Study material
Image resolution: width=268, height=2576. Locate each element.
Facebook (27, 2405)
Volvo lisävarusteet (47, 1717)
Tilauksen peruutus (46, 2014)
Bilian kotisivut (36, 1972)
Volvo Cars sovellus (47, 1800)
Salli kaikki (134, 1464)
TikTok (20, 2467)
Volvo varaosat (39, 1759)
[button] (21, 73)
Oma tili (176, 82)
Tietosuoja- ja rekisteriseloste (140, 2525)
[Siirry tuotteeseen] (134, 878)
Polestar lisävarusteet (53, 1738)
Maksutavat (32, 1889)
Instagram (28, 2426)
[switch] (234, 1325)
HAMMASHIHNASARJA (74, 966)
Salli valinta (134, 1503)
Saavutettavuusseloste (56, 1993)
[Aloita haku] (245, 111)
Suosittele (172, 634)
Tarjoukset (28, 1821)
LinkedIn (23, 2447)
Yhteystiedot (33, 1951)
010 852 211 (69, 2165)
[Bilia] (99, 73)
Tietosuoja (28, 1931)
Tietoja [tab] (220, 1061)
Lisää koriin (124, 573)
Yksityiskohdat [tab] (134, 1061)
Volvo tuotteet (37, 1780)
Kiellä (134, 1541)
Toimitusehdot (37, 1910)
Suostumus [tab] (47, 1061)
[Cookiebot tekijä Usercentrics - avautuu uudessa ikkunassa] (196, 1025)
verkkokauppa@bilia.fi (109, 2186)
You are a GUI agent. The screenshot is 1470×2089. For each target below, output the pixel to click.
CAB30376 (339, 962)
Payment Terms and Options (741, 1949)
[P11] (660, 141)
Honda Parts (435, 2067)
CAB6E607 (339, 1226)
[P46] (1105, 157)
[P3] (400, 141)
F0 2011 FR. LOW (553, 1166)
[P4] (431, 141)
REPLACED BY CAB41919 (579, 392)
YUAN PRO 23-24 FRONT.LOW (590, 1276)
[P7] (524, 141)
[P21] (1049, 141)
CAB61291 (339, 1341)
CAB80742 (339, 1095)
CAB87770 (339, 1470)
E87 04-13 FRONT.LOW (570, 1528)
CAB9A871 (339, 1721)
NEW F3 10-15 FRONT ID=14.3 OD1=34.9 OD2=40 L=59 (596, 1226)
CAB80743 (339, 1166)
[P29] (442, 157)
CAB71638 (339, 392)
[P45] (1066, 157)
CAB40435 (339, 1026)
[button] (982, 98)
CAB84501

Your instructions
Set down, word for word, every line from the line that holds "verkkokauppa@bilia.fi (109, 2186)" to the end of the entries above, including both ends.

Written solution
verkkokauppa@bilia.fi (109, 2186)
You are a GUI agent. The screenshot is 1470×2089. For each target below, output the pixel to click.
CAB30376 (339, 962)
Payment Terms and Options (741, 1949)
[P11] (660, 141)
Honda Parts (435, 2067)
CAB6E607 (339, 1226)
[P46] (1105, 157)
[P3] (400, 141)
F0 2011 FR. LOW (553, 1166)
[P4] (431, 141)
REPLACED BY CAB41919 (579, 392)
YUAN PRO 23-24 FRONT.LOW (590, 1276)
[P7] (524, 141)
[P21] (1049, 141)
CAB61291 (339, 1341)
CAB80742 (339, 1095)
CAB87770 (339, 1470)
E87 04-13 FRONT.LOW (570, 1528)
CAB9A871 (339, 1721)
NEW F3 10-15 FRONT ID=14.3 OD1=34.9 OD2=40 L=59 (596, 1226)
CAB80743 (339, 1166)
[P29] (442, 157)
CAB71638 (339, 392)
[P45] (1066, 157)
CAB40435 (339, 1026)
[button] (982, 98)
CAB84501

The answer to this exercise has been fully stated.